Venus was originally the Italian goddess of fertile soil, the presiding spirit of the vegetable garden. She was a rustic garden goddess with a relatively minimal cult until the Romans identified her with Aphrodite. According to Roman legend, the Romans were descendents of Trojan refugees, the last survivors who escaped the burning city and fled to Italy, where they founded the city of Rome. These Trojans were led by Aeneas, whose survival was ensured by his mother, Greek goddess Aphrodite.

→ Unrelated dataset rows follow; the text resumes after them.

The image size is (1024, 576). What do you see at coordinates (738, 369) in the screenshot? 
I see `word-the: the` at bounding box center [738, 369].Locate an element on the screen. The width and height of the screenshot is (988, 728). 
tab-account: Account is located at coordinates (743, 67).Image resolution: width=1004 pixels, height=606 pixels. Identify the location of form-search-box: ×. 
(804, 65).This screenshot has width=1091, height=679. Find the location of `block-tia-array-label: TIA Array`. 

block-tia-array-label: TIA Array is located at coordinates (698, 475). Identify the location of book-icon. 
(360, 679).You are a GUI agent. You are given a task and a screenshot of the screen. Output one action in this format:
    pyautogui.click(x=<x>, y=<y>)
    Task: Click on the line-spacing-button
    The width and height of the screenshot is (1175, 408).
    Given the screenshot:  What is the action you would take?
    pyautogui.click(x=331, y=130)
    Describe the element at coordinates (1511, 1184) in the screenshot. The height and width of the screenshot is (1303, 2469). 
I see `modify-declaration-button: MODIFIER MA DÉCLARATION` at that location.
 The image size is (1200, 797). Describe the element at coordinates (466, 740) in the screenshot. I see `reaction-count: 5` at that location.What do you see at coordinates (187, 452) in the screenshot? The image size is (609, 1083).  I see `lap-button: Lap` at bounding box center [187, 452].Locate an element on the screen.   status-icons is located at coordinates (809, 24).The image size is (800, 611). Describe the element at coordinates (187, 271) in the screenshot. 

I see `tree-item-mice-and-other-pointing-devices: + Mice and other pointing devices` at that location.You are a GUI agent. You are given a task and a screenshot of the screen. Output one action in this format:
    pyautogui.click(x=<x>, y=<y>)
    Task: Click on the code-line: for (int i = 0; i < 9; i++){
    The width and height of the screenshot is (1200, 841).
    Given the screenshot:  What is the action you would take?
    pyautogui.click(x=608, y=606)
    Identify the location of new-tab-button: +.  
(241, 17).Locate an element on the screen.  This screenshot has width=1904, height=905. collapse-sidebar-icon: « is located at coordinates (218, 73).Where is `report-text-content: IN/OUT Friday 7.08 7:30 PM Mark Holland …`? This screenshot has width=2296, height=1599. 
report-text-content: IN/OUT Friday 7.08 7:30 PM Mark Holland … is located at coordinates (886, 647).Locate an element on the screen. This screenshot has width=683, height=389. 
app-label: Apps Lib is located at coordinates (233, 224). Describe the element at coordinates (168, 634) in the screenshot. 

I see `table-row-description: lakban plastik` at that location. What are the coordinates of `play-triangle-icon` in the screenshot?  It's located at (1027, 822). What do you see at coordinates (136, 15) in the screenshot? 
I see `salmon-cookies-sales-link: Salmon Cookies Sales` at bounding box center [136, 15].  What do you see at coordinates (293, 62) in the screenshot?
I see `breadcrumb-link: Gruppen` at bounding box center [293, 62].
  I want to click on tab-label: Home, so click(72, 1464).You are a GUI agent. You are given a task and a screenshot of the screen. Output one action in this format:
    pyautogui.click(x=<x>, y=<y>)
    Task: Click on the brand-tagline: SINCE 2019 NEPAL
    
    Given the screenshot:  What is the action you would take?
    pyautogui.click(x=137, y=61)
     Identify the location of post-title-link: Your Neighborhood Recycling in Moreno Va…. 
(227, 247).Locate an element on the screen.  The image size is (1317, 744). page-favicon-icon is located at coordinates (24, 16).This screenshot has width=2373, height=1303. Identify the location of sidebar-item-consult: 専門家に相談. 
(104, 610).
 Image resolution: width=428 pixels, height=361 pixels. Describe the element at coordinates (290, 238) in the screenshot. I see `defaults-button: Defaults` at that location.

Julius Caesar traced his ancestry to one of Aeneas’ sons, Aphrodite’s grandson. He wished to honour his divine ancestress, but Aphrodite was a bit too foreign for Roman taste and too associated with the sea and lascivious rites. A homegrown Aphrodite was sought and found in the beautiful, fertile vegetable goddess Venus. Julius Caesar dedicated a magnificent temple to Venus Genetrix in the Roman Forum.
In addition to assuming Aphrodite’s traditional attributes and functions, Venus evolved into an ancestral goddess of the Roman elite, those who descended from Aeneas. Venus and Mars, ancestor of Romulus, founder of Rome, serve as the guardians of Rome.
• 1 April, feast of Venus the Heart Turner: female devotees seeking her blessings of happy love and romance bathe her statues and then garland them with flowers.
• 19 August: houses and gardens are dedicated to Venus, and her blessings are invoked; kitchen gardeners have an official vacation day.